[[ Page excerpt open ]]
Also known as “bent forward deformity,” cervical kyphosis is estimated to occur in 20% to 40% of adults aged 60 or older. Symptoms include neck pain, myelopathy, radiculopathy, issues with horizontal gaze and, in severe cases, problems with swallowing and breathing. With age, cervical lordosis can be lost, and genetics, trauma, and smoking also have been shown to contribute to development of the condition.
Although the prevalence of cervical kyphosis in older adults is increasing with the aging of the U.S. population, surgery for these patients is uncommon, except in extreme cases. Careful preoperative assessment is necessary, with static and dynamic cervical radiography, to measure the deformity and for procedure planning.
“My decision-making process is aimed at giving patients the most durable benefits and ensuring, with a high degree of certainty, that surgery will be making them functionally better,” says Dr. Mroz.
After evaluation of the patient and an in-depth discussion about her struggles with symptoms related to cervical kyphosis and expectations for an outcome, Dr. Mroz determined that she was an appropriate surgical candidate.
“Had this patient not been so active and mentally alert, I might not have performed surgery,” he explains. “In fact, she had been seen at another institution, where they declined to operate. But I believed it was possible to balance the benefits and risks and make a meaningful change in her quality of life.”
The patient underwent an anterior cervical discectomy fusion from C4 to T1 and posterior column osteotomies and fusion from C3 to T1. Figures 1 and 2 present pairs of preoperative and postoperative imaging studies showing the deformity correction. Dr. Mroz notes that the operation required “nuance to the technique, which enabled correction of the patient’s deformity. Had we not backed up the anterior procedure with additional posterior screws and rods, she may have gone on to develop a nonunion at one of the disk spaces, with loss of the correction.”
There is heterogeneity in surgical technique for adult cervical kyphosis from institution to institution, Dr. Mroz points out, because of a lack of standardized management guidelines. He notes that patients treated for such a deformity at Cleveland Clinic benefit from a multidisciplinary team approach that includes surgeons, medical spine and pain specialists, and other professionals who specialize in spine care.
[[ Page excerpt closed ]]
[[ Source material open ]]
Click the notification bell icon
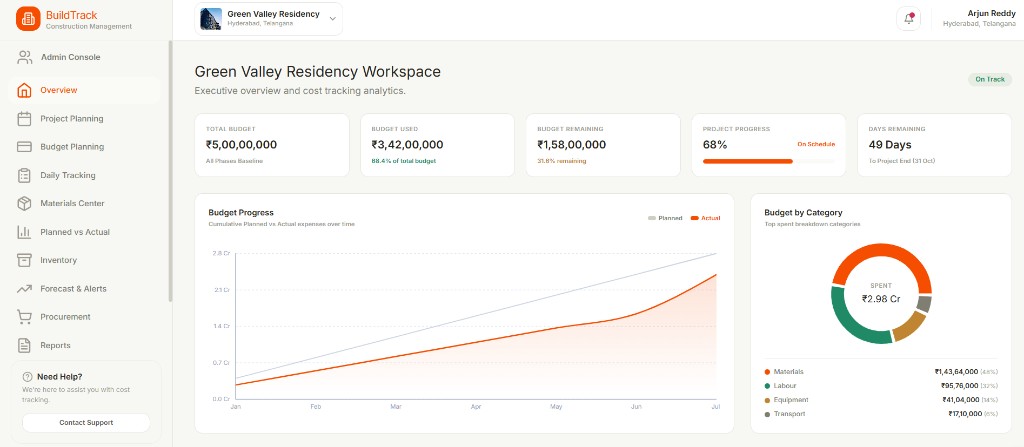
[[ Source material closed ]]
To do:
According to the cervical kyphosis excerpt, what share of adults aged 60 or older is the condition estimated to affect?

Answer to this task:
An estimated 20% to 40%.